The PS3 combined an IBM Power-based processor with multiple co-processors and had many distributed memories that created access and synchronization issues for developers. The implementation of networking and an internal hard drive for the first time also created challenges, Mallinson said.
"We had to build systems software to make use of all these hardware features. We needed to build in a Web browser, a Blu-ray player with a Java Virtual Machine, media playback, network services, and so all of this caused a complexity and the cost of software and hardware to rise dramatically," Mallinson said.
PS4 designers learned valuable lessons from the challenges in making PS3, Mallinson said. As the PS4 design matured, the company studied the rise of mobile gaming and social networking to incorporate related features into the gaming console.

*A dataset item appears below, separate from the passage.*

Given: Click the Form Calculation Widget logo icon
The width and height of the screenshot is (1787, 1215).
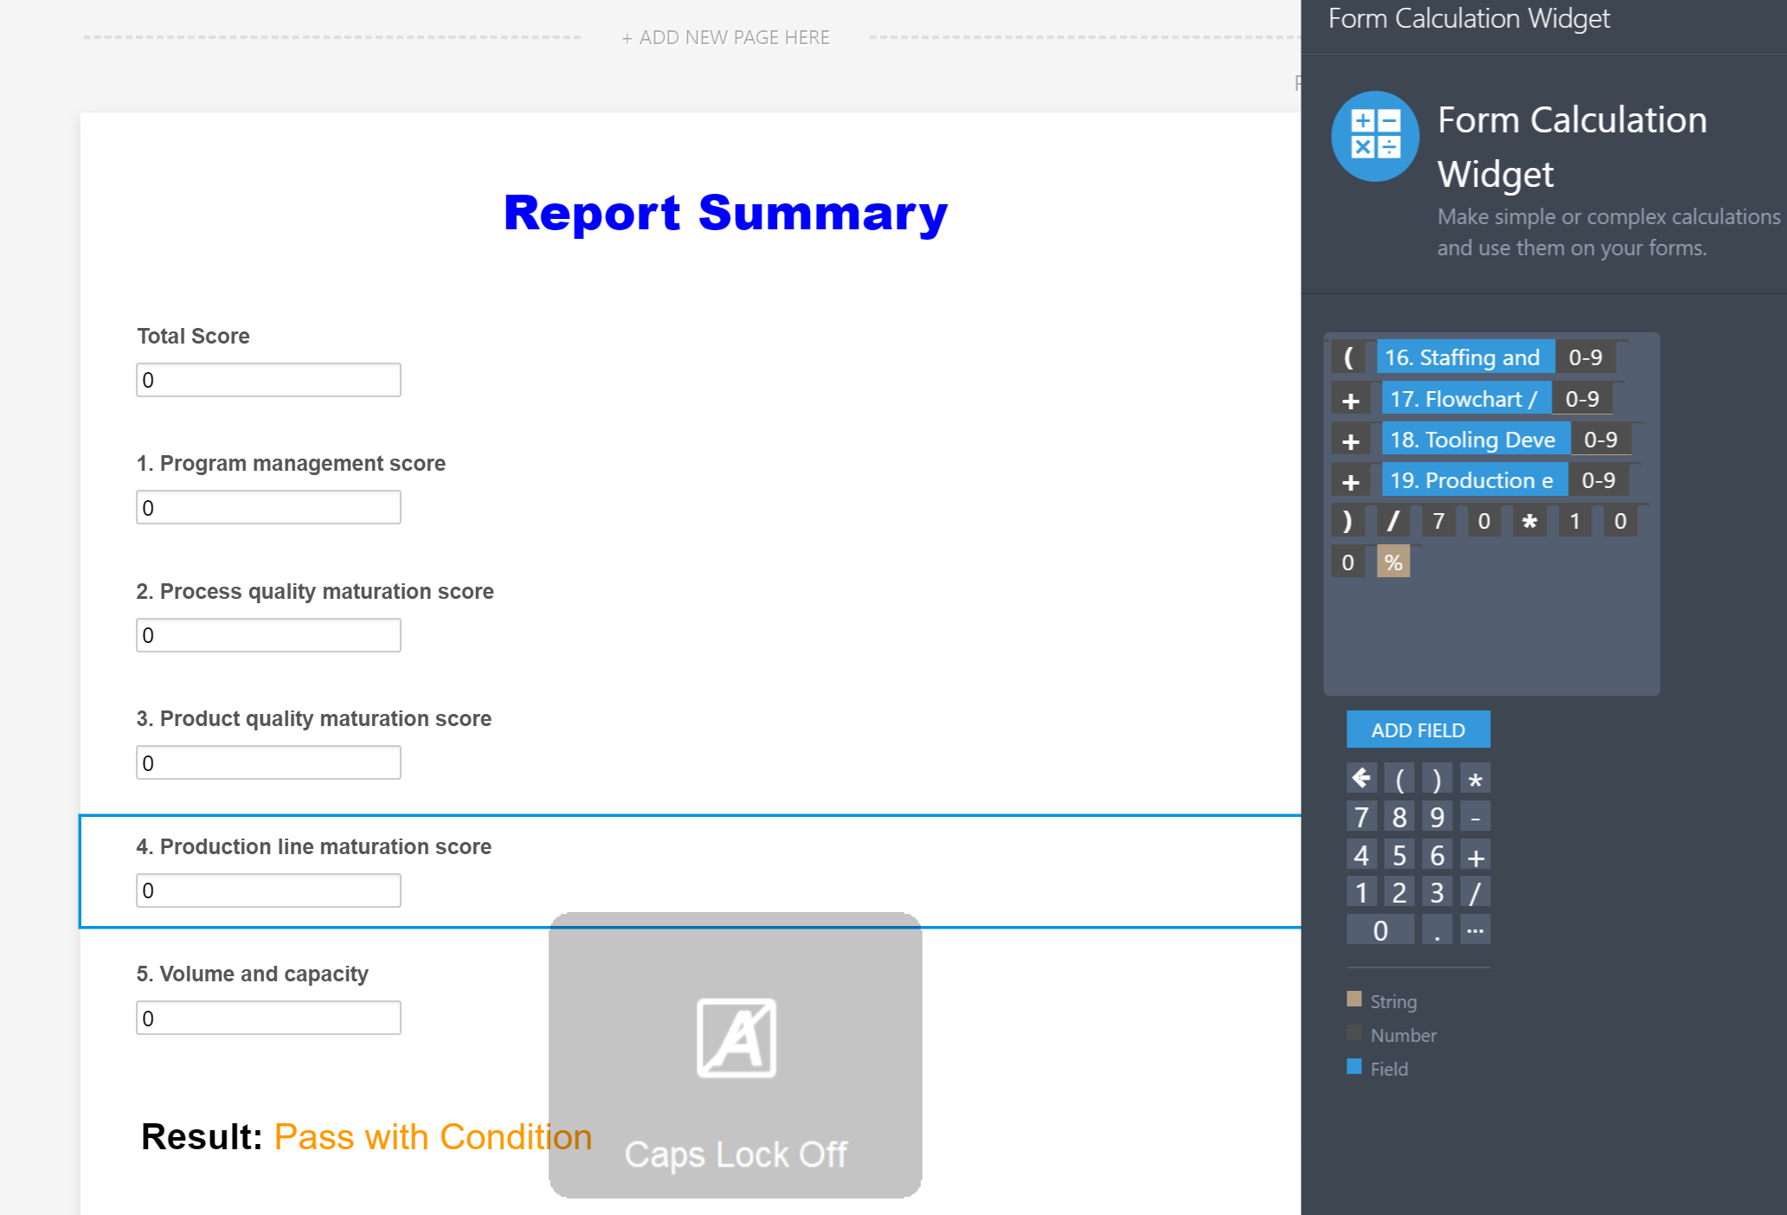Looking at the screenshot, I should (x=1375, y=136).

The company also made the PS4 capable of handling a wider range of digital content and the background download of patches and updates was made more efficient. It also improved the second-screen functionality feature, where gameplay can be streamed from the console to other devices.
"Now for PS4 we've really integrated down to the deep level, supporting second screen not only on the PlayStation Vita [handheld], but also on iOS and Android devices," Mallinson said.
Users will also be able to add more friends and they have they option of using their real names instead of avatars.